- Exercise directions -
Find the lines below in which the string "Task" occurs. Copy each one.
+ + + +
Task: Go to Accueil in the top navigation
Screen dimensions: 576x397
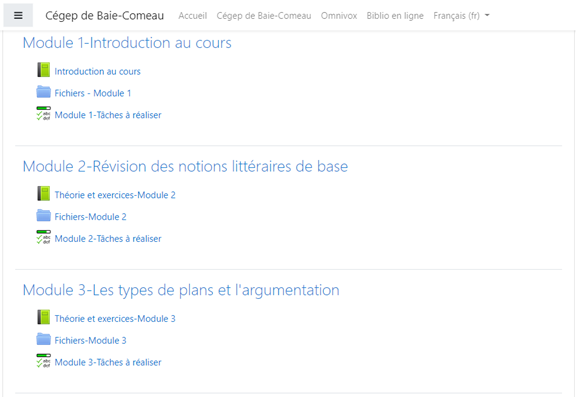Action: pos(192,16)
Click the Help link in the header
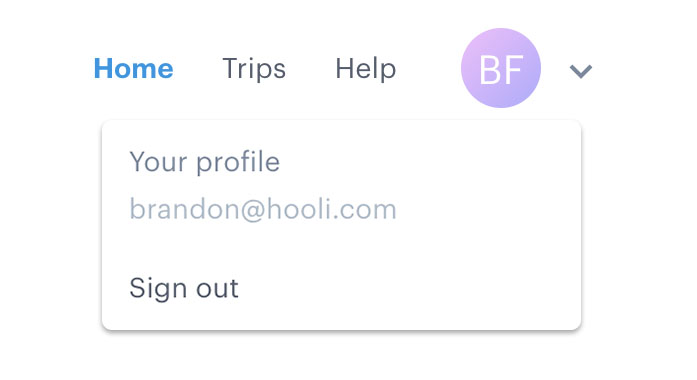Viewport: 697px width, 380px height. (365, 68)
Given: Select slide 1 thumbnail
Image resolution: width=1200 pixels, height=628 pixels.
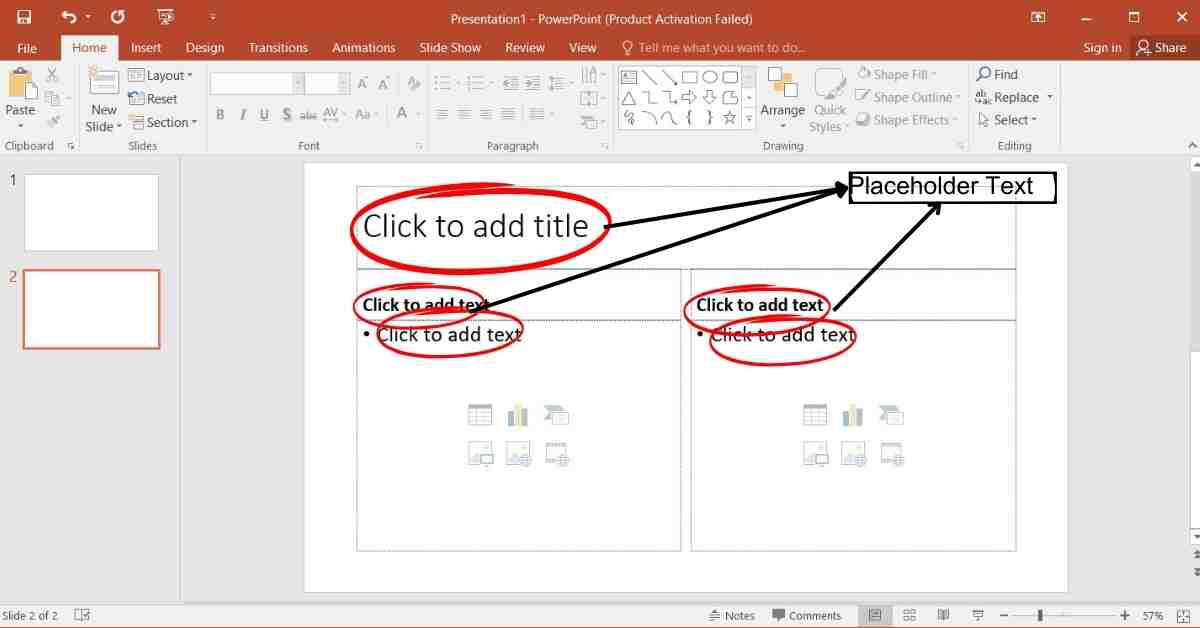Looking at the screenshot, I should coord(91,212).
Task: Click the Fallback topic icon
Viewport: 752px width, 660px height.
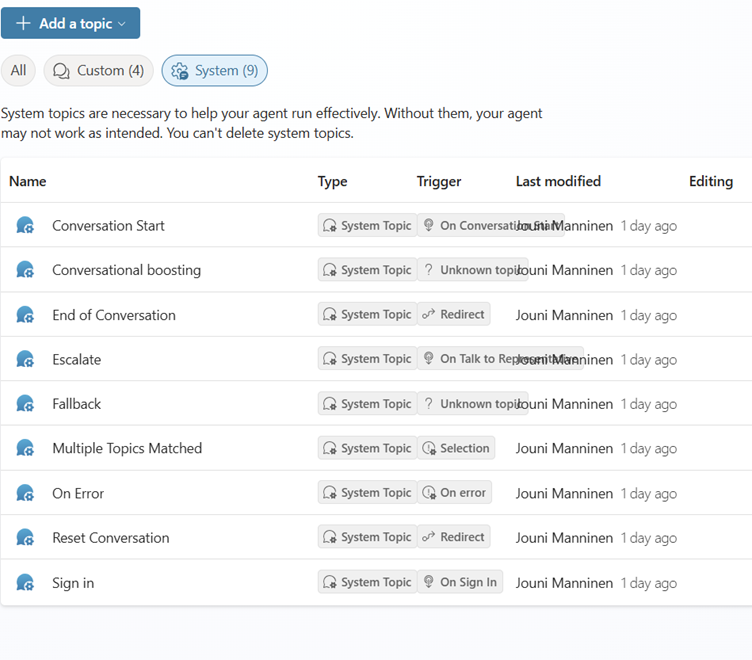Action: pos(26,404)
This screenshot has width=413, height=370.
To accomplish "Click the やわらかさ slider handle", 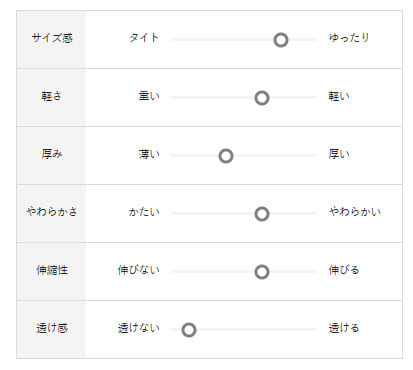I will tap(262, 214).
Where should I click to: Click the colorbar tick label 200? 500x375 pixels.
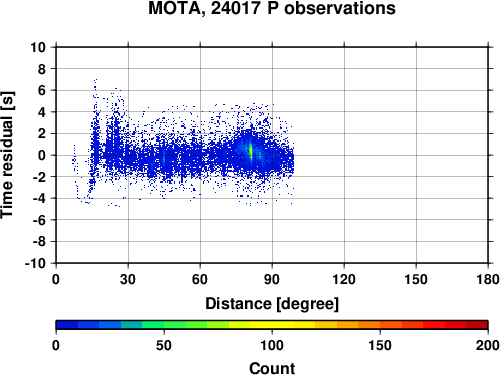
+ + + +
- Finished exercise -
Task: Go to Accueil in the top navigation
Task: Click the Fallback topic icon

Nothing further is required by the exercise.